Understanding Calories Burned During Exercise
Estimating calories burned during physical activity is more complex than estimating resting calorie needs. Exercise calorie calculations depend on the type and intensity of movement, your body weight, and the duration — all captured in the MET formula used by this calculator.
MET values (Metabolic Equivalents of Task) are the industry standard for quantifying exercise intensity. They appear in clinical research, fitness guidelines, and commercial fitness trackers. Understanding MET values helps you compare the energy cost of different activities and plan your exercise program more effectively.
Comparing Activity Intensity by MET
Light (MET 1–3)
Walking slowly, cooking, gentle yoga, stretching
Moderate (MET 3–6)
Brisk walking, casual cycling, recreational swimming, light weightlifting
Vigorous (MET 6–9)
Running, fast cycling, basketball, soccer, boxing
Very High (MET 9+)
Sprinting, vigorous swimming, running at 7+ mph, jump rope
Factors That Affect Actual Calorie Burn
The MET formula gives a solid estimate but cannot account for every individual variable.
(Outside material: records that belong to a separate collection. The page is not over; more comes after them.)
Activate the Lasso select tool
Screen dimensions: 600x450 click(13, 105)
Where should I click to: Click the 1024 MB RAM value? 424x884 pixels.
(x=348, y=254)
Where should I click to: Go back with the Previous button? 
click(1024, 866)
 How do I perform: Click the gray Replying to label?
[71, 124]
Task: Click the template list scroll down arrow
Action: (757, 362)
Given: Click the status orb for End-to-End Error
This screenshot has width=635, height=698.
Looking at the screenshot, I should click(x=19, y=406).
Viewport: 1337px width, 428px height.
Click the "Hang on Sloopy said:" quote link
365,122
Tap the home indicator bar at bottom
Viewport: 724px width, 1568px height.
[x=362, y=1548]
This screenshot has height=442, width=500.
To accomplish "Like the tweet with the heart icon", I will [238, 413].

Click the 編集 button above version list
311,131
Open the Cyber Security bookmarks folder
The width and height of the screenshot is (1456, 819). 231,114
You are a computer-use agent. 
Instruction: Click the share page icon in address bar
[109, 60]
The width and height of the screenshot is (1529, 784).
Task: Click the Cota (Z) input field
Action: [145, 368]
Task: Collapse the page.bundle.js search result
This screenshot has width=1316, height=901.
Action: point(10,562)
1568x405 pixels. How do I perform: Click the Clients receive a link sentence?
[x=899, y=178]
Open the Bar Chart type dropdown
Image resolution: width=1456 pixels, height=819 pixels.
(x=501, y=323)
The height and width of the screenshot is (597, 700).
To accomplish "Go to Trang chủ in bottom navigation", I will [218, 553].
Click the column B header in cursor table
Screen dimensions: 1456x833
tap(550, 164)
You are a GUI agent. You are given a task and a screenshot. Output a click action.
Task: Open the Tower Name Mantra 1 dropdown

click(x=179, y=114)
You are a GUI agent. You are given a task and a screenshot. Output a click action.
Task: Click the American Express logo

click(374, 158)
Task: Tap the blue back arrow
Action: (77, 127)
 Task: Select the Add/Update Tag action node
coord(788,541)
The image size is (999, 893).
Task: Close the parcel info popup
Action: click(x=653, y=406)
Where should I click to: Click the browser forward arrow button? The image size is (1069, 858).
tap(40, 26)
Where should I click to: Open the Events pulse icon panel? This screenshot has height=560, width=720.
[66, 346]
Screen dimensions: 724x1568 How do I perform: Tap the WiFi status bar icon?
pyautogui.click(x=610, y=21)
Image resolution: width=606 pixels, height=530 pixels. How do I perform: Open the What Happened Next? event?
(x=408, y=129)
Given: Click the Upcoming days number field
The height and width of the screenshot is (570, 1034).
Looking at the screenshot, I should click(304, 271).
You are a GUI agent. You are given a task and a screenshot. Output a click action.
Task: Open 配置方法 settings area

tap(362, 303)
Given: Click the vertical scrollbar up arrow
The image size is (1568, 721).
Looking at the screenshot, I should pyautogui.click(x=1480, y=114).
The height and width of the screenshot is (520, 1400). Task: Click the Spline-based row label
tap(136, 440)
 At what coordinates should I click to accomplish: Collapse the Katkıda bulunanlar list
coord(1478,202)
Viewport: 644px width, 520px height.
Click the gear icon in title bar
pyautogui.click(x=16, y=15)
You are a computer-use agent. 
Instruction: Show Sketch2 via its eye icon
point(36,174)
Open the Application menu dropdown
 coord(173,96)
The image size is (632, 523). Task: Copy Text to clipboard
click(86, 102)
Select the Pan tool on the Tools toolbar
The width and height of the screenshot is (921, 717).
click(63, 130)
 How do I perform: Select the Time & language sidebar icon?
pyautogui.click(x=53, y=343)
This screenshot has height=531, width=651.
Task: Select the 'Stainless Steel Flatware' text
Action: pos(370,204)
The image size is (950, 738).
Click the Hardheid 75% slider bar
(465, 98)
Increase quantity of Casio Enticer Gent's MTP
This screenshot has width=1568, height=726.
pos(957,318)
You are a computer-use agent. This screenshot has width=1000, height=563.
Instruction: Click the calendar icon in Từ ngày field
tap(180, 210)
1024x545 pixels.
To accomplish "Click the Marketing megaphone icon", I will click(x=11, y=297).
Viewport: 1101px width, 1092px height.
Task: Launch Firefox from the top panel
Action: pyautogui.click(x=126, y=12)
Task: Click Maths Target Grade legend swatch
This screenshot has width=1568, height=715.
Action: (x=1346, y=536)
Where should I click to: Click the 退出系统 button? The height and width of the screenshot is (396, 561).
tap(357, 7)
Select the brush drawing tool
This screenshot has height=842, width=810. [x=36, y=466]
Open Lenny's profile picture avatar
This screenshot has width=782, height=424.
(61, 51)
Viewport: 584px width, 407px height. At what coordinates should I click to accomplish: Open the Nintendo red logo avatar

Several factors cause actual calorie burn to differ from the formula:
- Fitness level: Trained athletes are more efficient — they burn slightly fewer calories for the same task than untrained individuals.
- Terrain and conditions: Running outdoors or uphill burns more than a flat treadmill at the same speed.
- Temperature: Exercising in the heat or cold requires additional energy for thermoregulation.
- Technique: Proper form in strength training vs. sloppy form changes the muscular demand significantly.
For most practical purposes — tracking approximate energy expenditure for diet planning — MET estimates are sufficiently accurate. Treat them as useful benchmarks rather than precise measurements.